- **DATASET ROWS**:
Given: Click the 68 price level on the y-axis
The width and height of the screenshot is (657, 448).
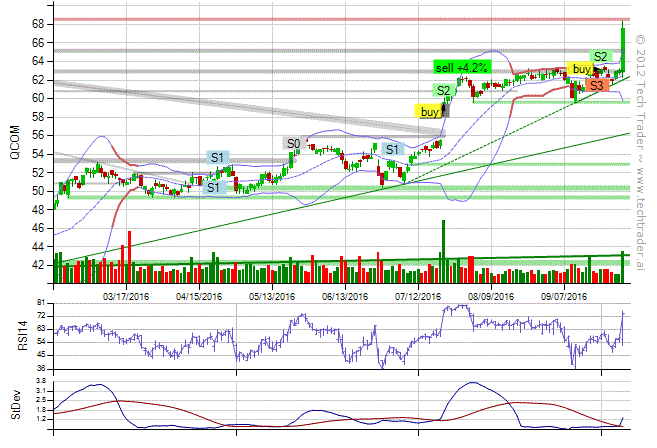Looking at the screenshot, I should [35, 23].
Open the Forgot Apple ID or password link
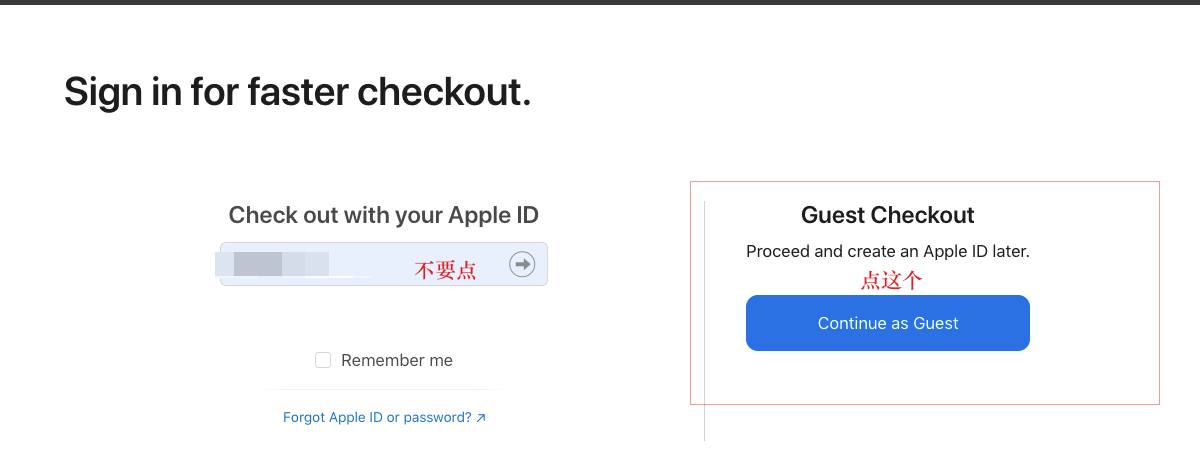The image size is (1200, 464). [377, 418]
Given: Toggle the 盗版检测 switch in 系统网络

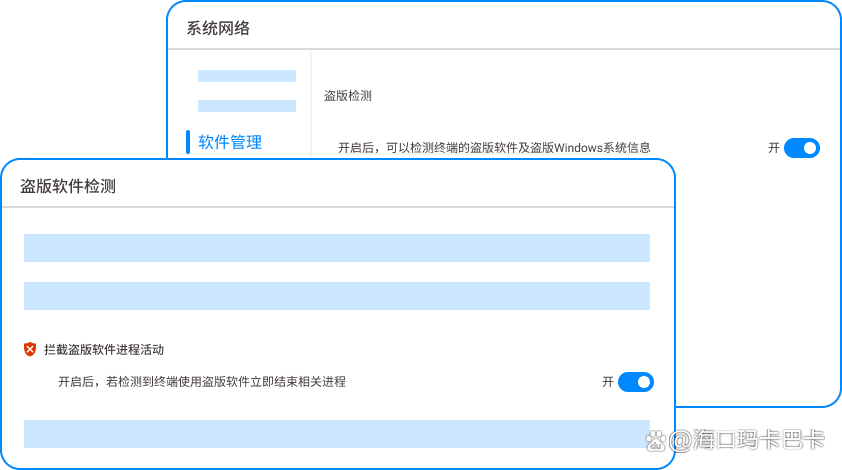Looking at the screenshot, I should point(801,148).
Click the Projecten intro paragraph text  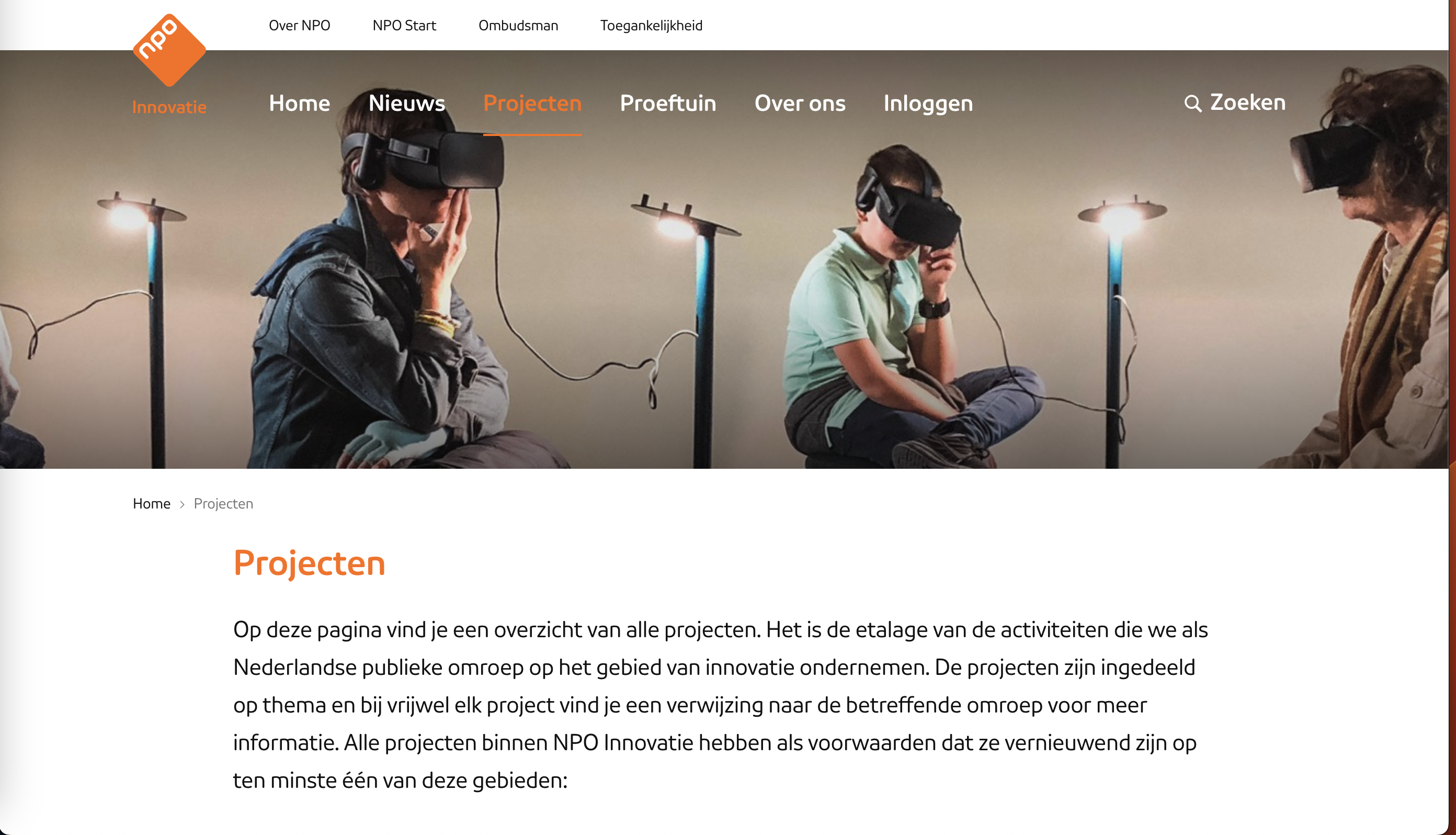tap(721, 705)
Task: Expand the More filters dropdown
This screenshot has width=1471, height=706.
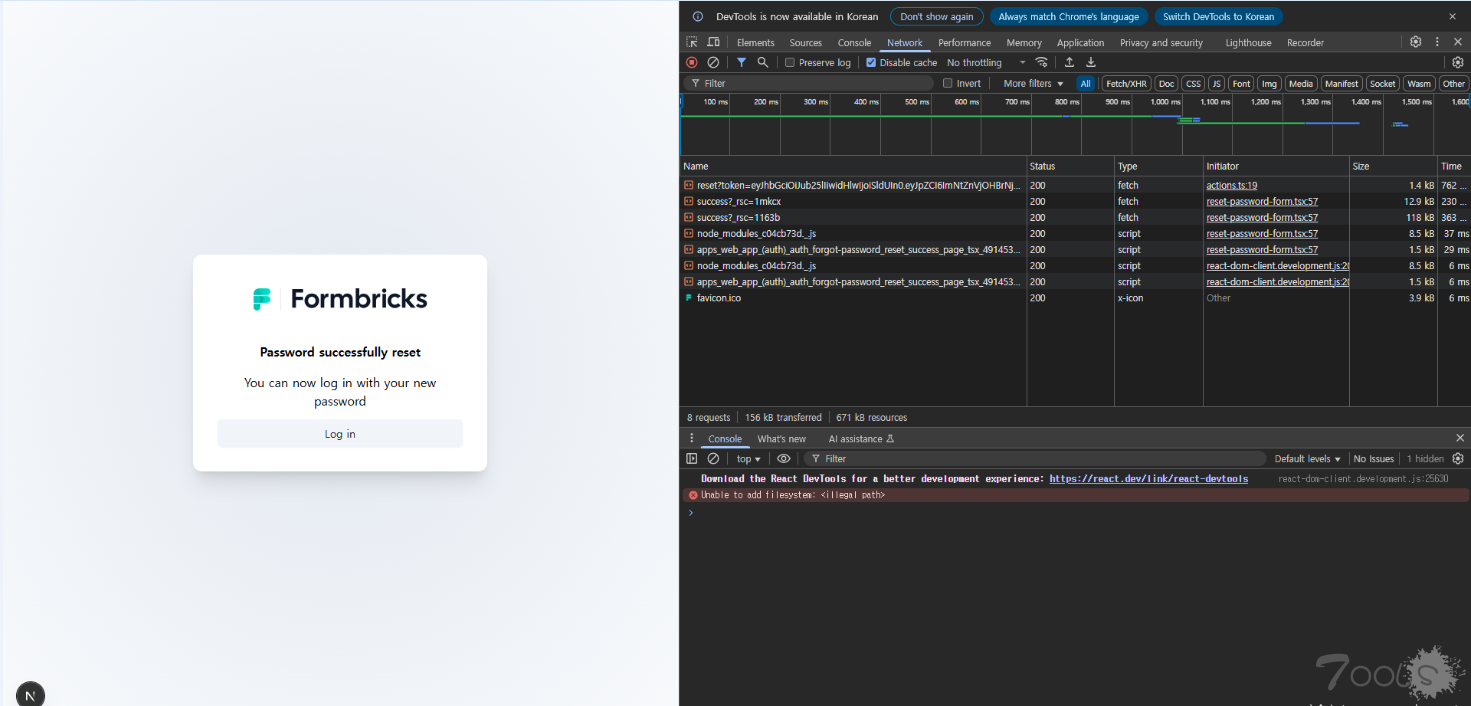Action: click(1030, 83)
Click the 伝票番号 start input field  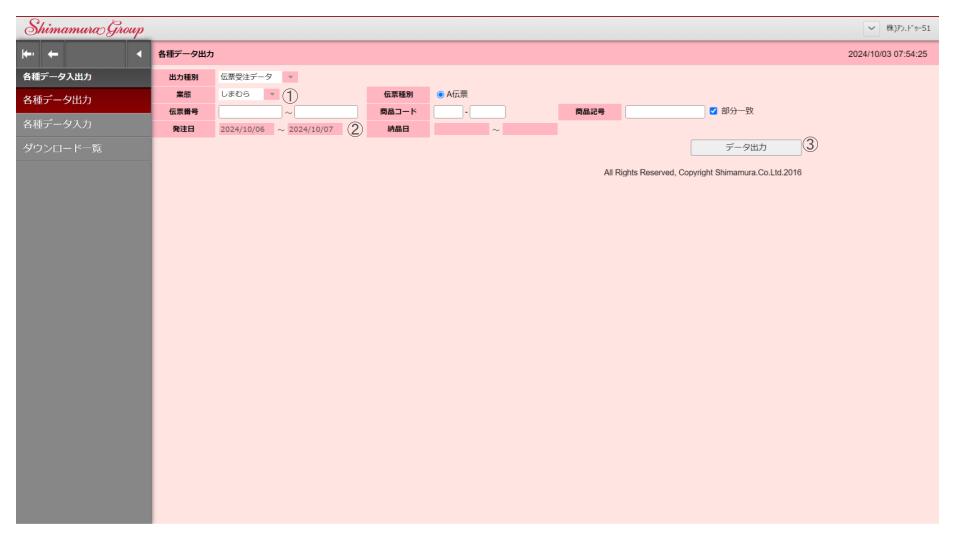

- **YOUR OBJECTIVE**:
Update the items from the line with "Task: Expand the More filters dropdown" through the end of the records, replacing "dropdown" with "menu" and keeping everything else unchanged. Leave the pictures out of your answer.

- **SOLUTION FOR THIS TASK**:
Task: Expand the More filters menu
This screenshot has width=1471, height=706.
Action: click(1030, 83)
Click the 伝票番号 start input field  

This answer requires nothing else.